Growth in export sector sees off double-dip recession

Consumer spending in Spain fell in the third quarter of the year from the previous three months due to the impact of a sales tax hike and the government's austerity drive, with the export sector barely preventing the economy from slipping back into recession.

According to figures released Wednesday by the National Statistics Institute (INE), household spending fell 1.1 percent from the second quarter when it was up 1.5 percent. The INE said one of the main reasons behind this was a drop in big-ticket purchases as consumers opted to bring these forward to avoid the increase in the standard value-added tax rate to 18 percent from 16 percent at the start of July. Spending was also dragged lower by the removal of stimulus measures by the government as it set about taming the country's yawning budget deficit. On an annual basis, growth in consumer spending slowed to 1.4 percent from 2.2 percent.

Belt-tightening also saw a drop in public spending of 0.1 percent from a year earlier as the government drastically scaled back investment and cut public sector wages by 5 percent. The fall in investment widened to 7.0 percent from 6.8 percent the previous quarter.

Entries:
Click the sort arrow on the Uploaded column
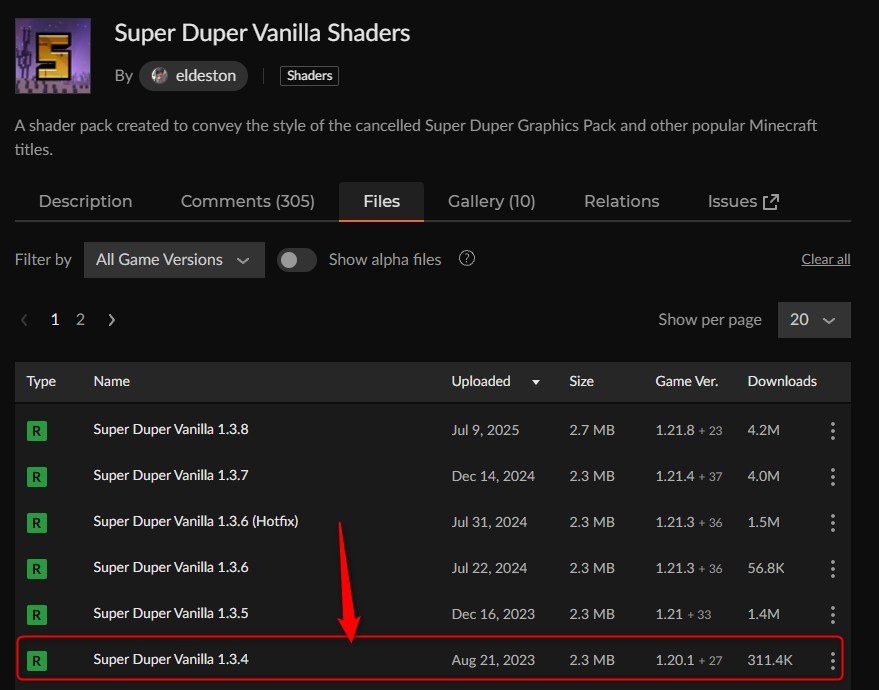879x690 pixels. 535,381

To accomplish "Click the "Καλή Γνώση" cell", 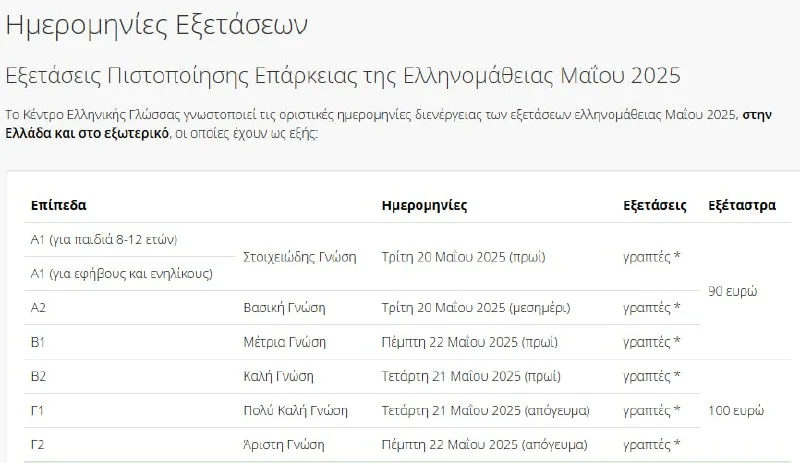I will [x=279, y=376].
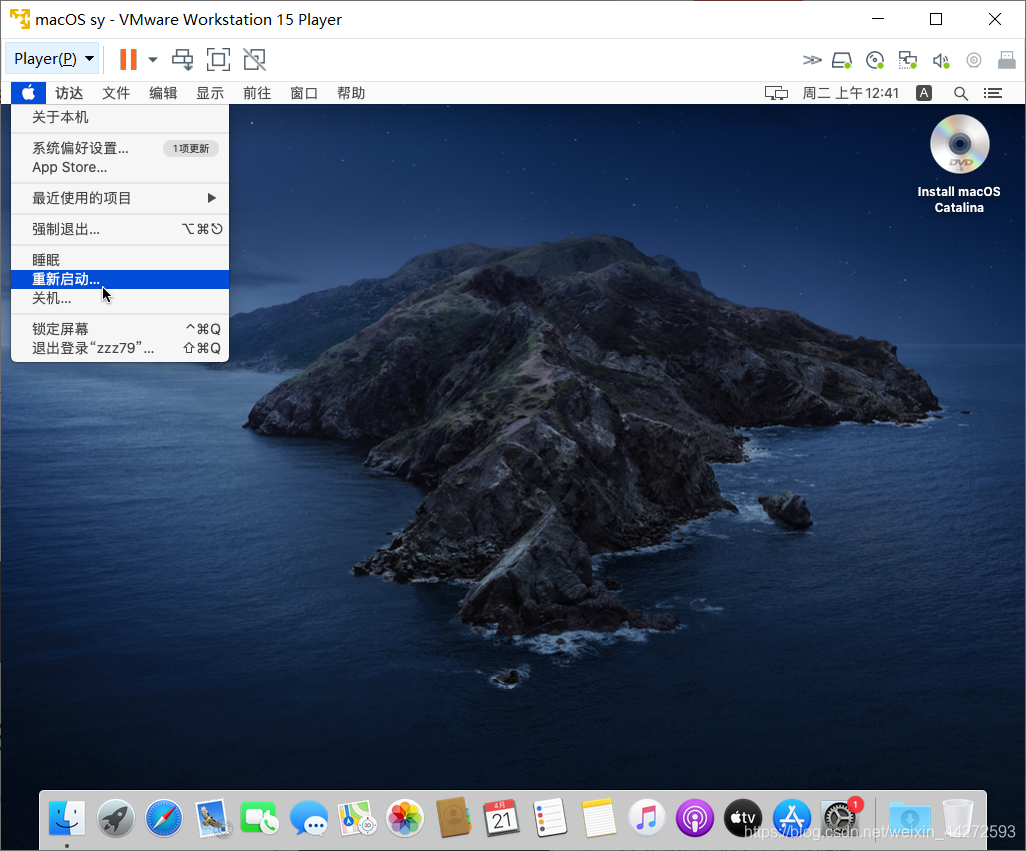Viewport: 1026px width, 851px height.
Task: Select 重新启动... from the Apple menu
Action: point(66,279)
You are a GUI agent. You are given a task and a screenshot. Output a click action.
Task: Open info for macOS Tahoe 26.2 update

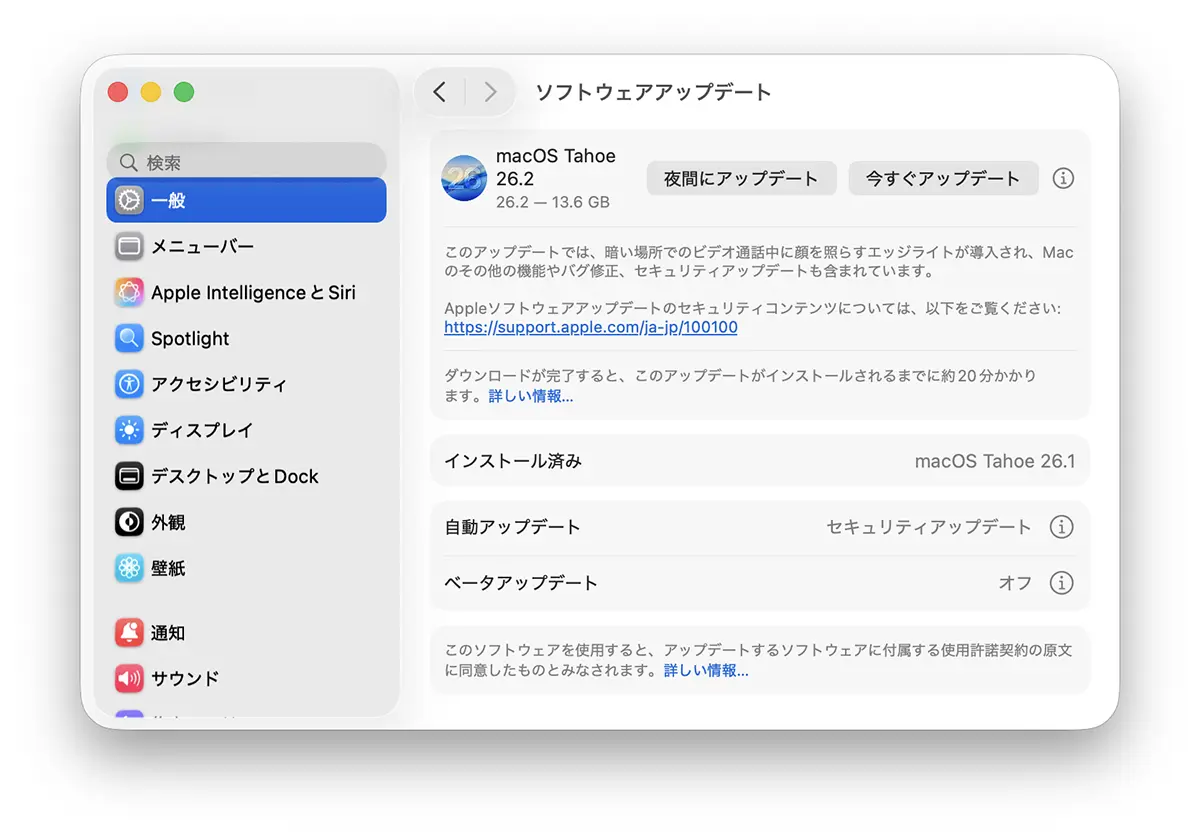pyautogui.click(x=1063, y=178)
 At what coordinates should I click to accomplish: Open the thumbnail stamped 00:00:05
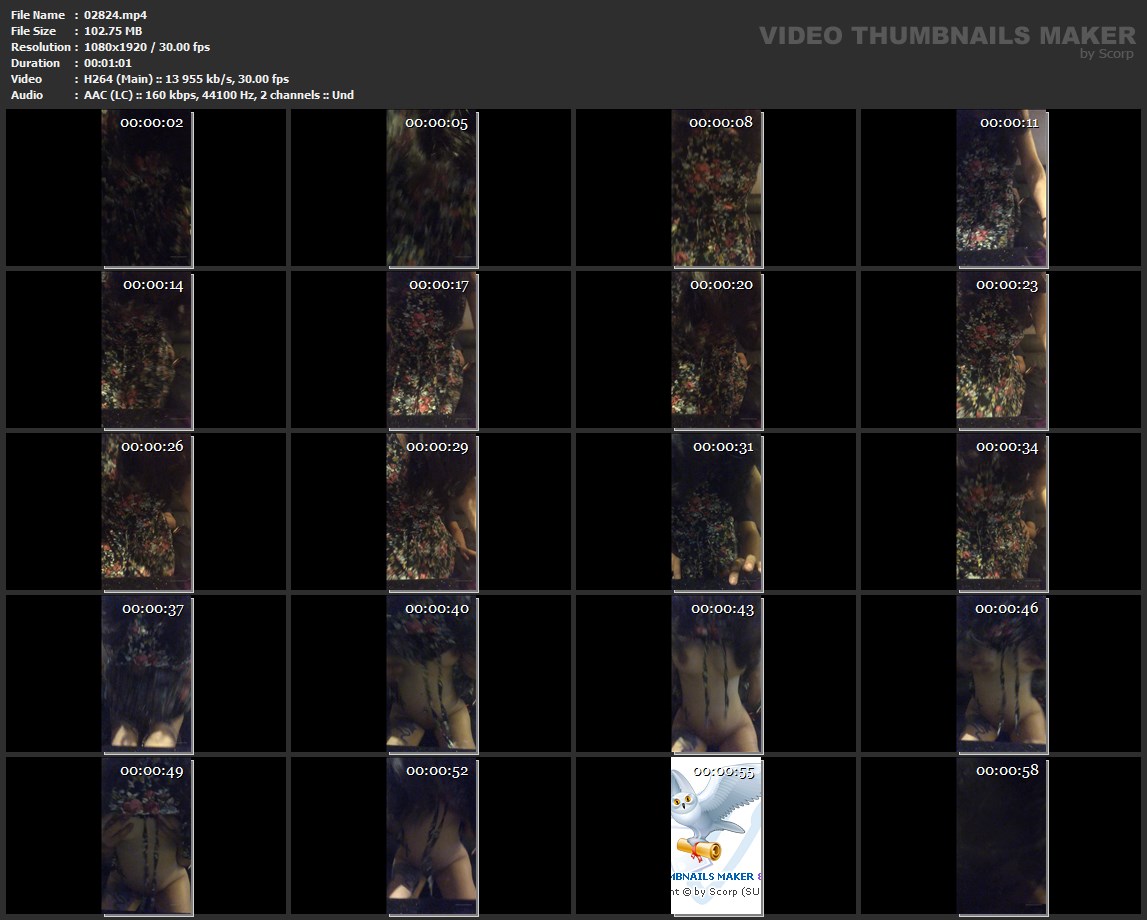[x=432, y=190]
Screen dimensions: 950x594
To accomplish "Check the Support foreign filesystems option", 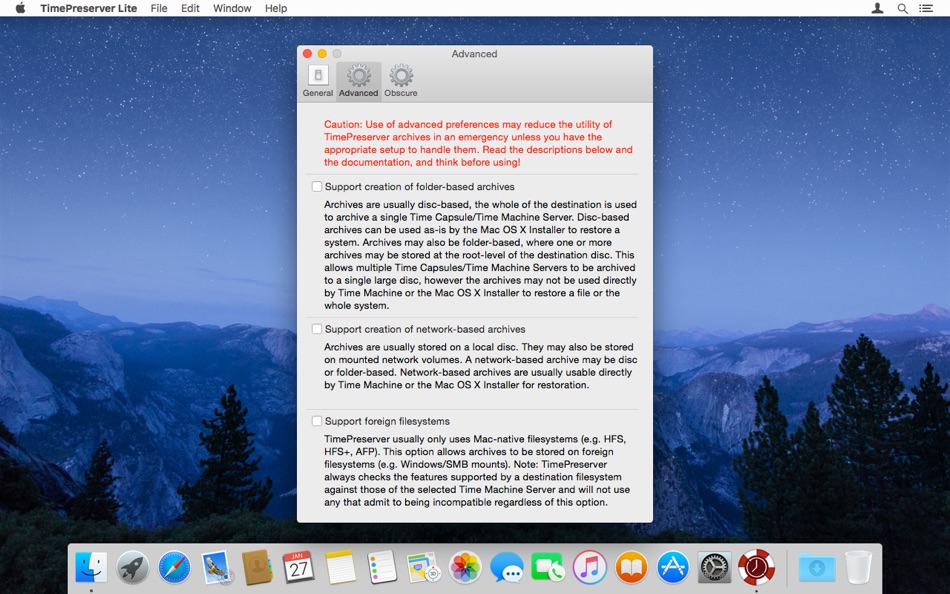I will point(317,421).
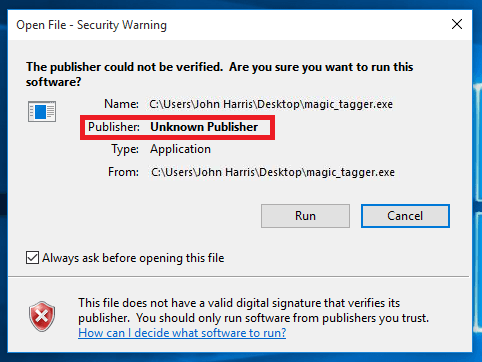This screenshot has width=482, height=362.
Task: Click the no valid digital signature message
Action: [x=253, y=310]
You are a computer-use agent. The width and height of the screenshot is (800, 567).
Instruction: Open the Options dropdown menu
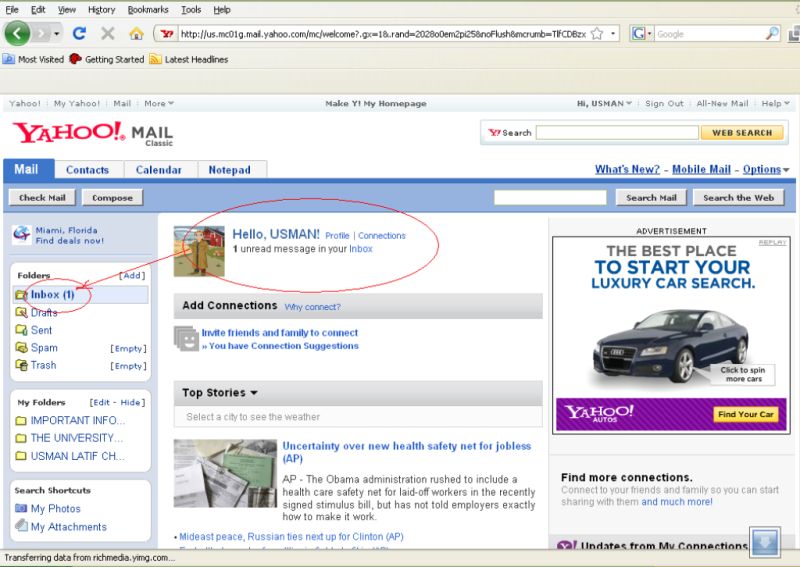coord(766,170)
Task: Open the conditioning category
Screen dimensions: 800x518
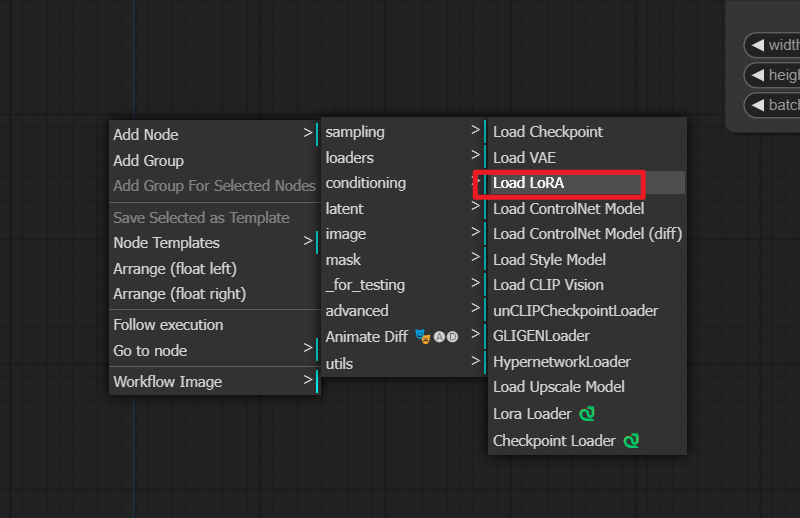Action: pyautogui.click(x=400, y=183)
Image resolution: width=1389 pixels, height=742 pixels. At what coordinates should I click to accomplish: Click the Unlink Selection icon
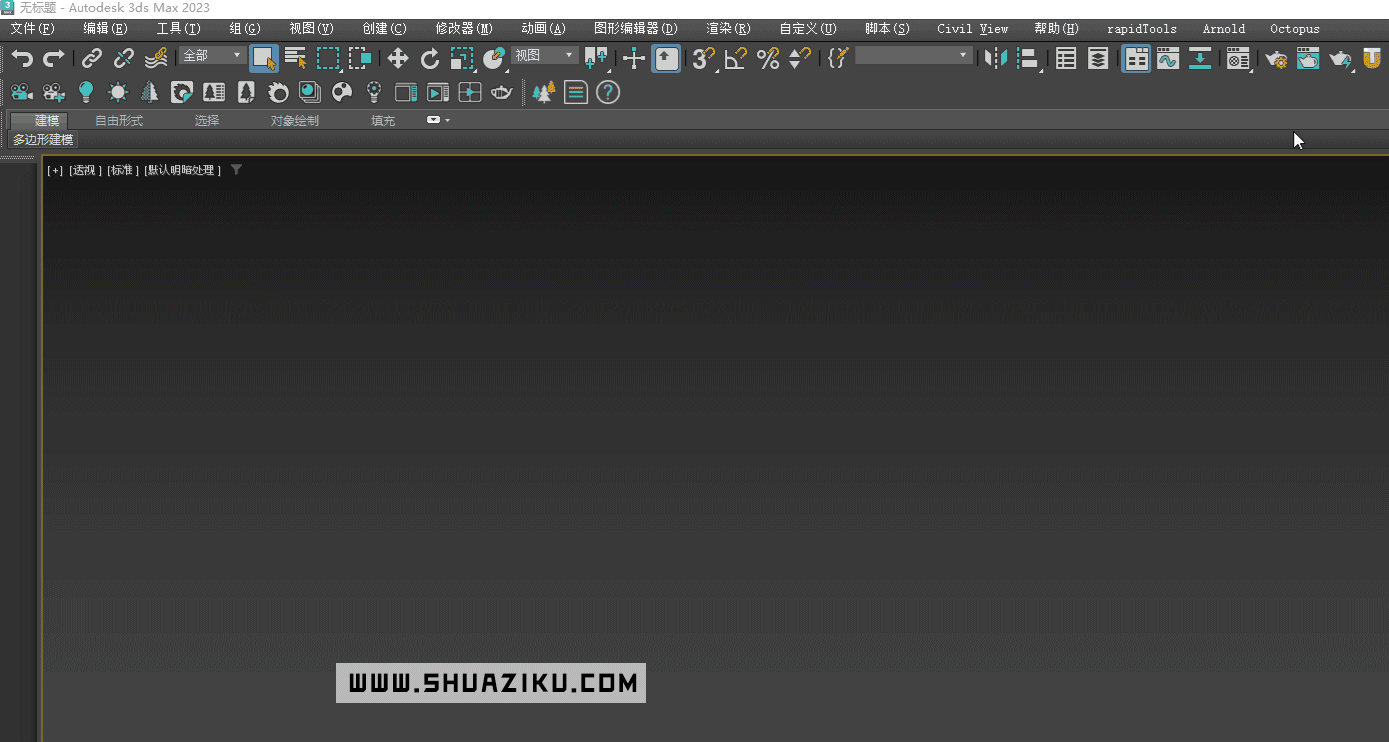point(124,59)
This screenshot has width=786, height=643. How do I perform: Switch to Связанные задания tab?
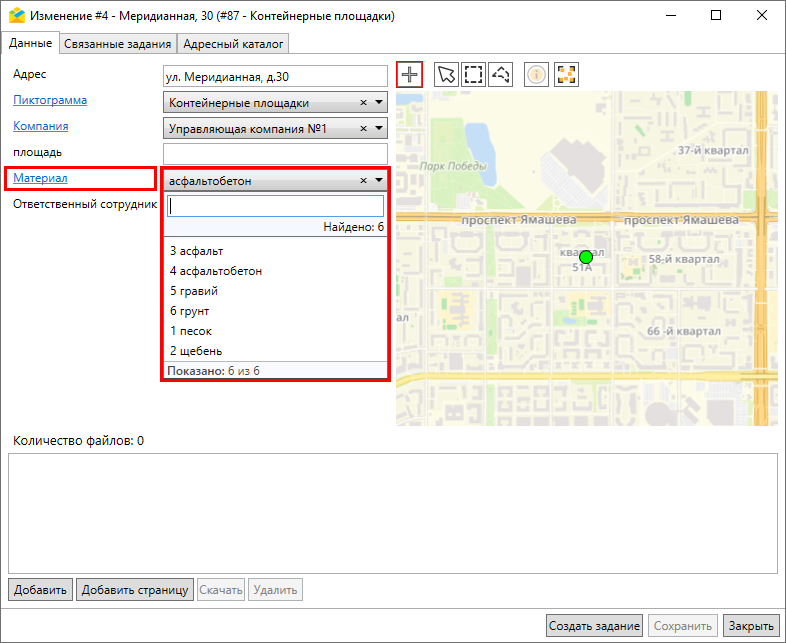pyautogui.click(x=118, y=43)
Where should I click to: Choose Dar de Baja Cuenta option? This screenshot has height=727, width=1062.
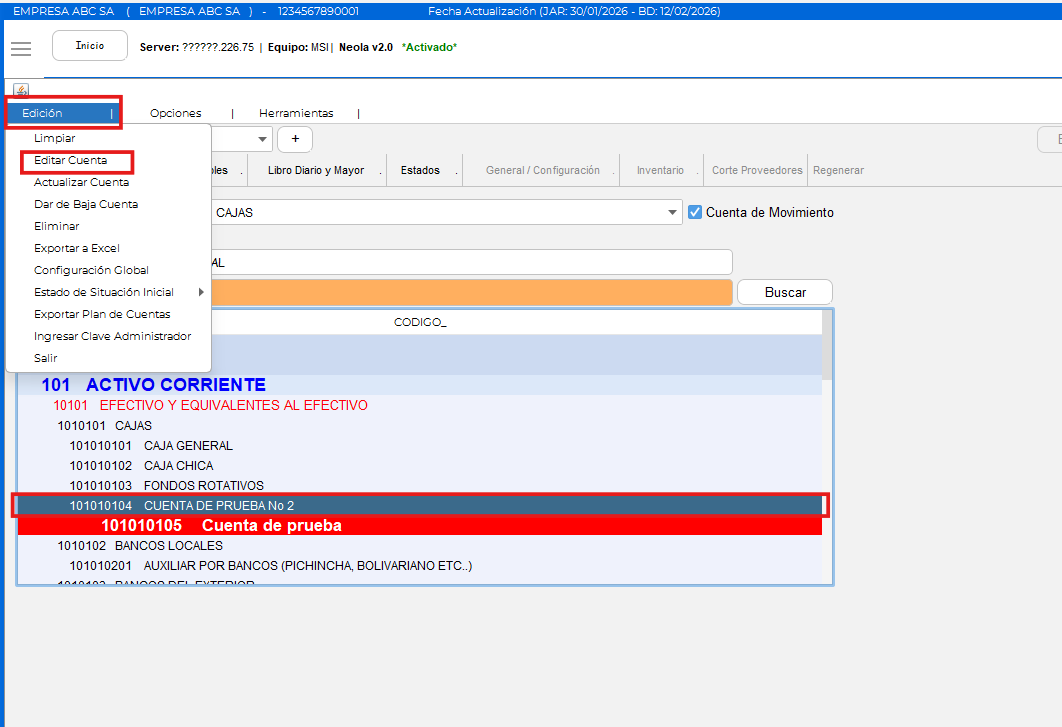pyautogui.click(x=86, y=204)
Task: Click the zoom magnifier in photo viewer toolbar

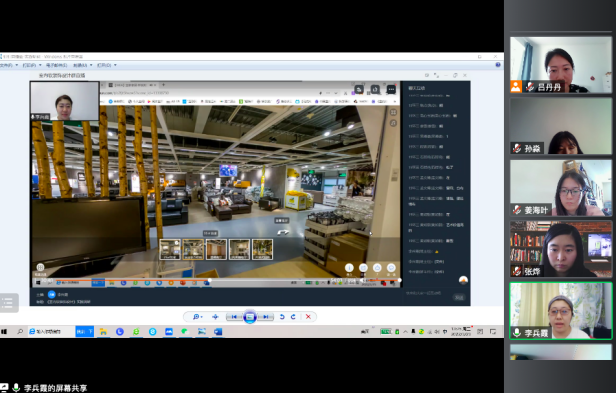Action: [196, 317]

Exercise tasks:
- A) In the article on Spain's economy, by what percentage did the government cut public sector wages?
- B) Extend the article on Spain's economy with a few more sentences after its last one.
The lines have nothing to do with the article on Spain's economy.

Expected responses:
- A) 5 percent.

- B)
As a result, domestic demand shaved 0.8 percentage points off GDP growth, compared with a negative contribution of 0.3 points the previous three months. This was offset by a stronger contribution from net trade — exports minus imports — of a full percentage point, up from 0.3 points in the second quarter. Exports rose 8.7 percent, compared with import growth of only 3.9 percent.

The end result was that GDP was unchanged in the period July-September, compared with the second quarter. The INE revised second quarter growth to 0.3 percent from 0.2 percent. Spain pulled out of its deepest recession in over half a century at the start of this year when GDP climbed 0.1 percent from the end of 2009.

The economy, however, grew on an annual basis for the first time since the third quarter of 2008, with GDP up 0.2 percent.